▸ **DIRECTIONS FOR THIS TASK**: Only the lines from the "The image size is (1024, 576)." line through the last line of the material below belong in the answer, reproduced exactly and with no pictures.

▸ **THE DATA**:
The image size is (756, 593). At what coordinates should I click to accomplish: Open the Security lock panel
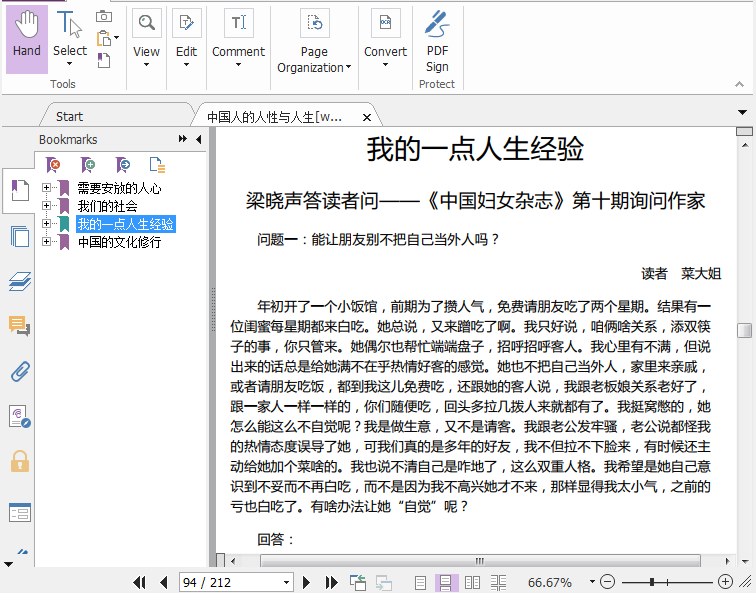(19, 461)
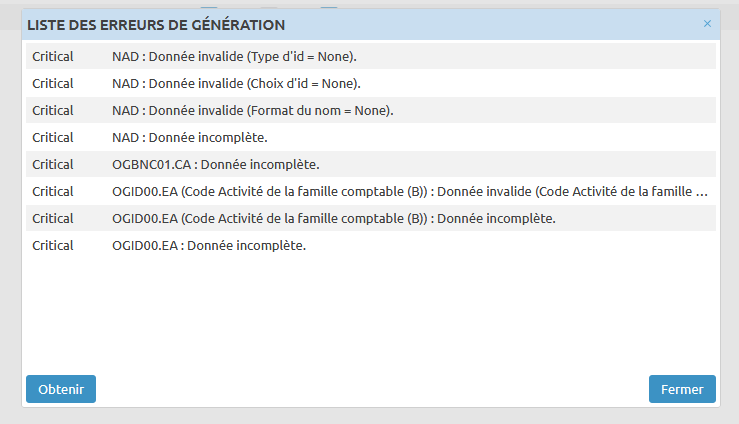Click Critical label of "Format du nom" row
Viewport: 739px width, 424px height.
(53, 110)
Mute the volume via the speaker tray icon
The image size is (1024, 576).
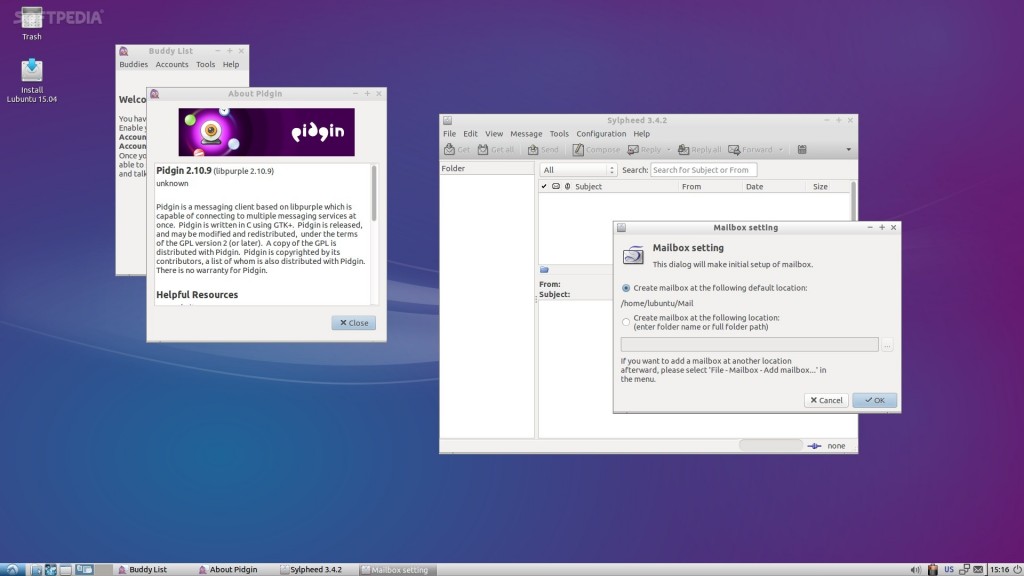click(x=916, y=569)

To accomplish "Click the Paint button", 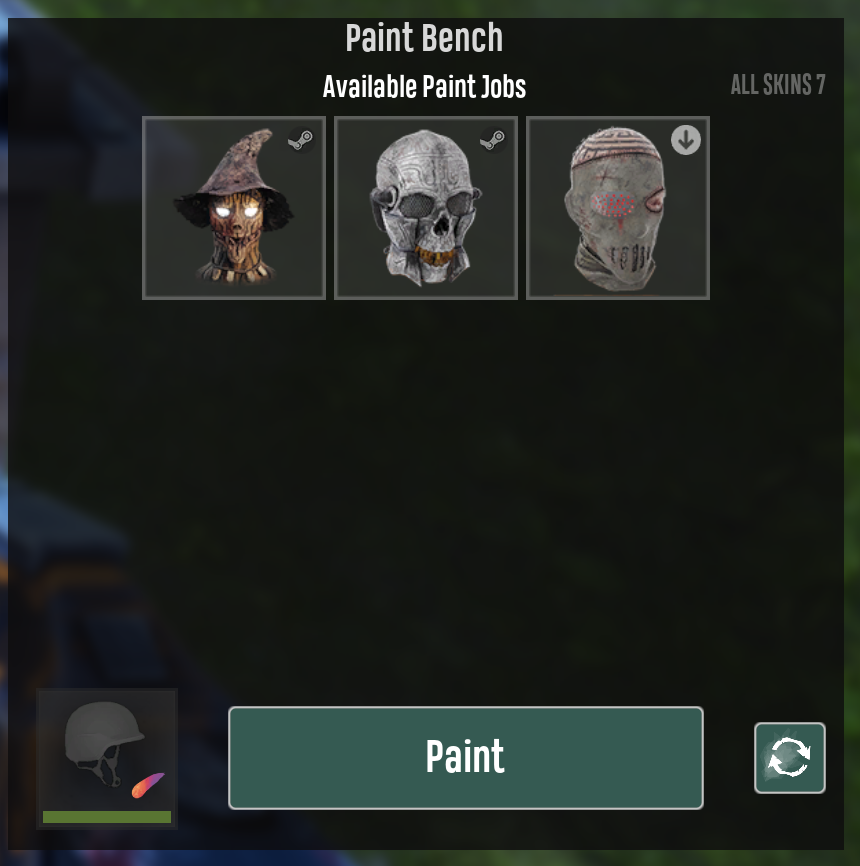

▸ **TASK RESPONSE**:
The image size is (1024, 576).
click(x=916, y=569)

To accomplish "Click the Paint button", 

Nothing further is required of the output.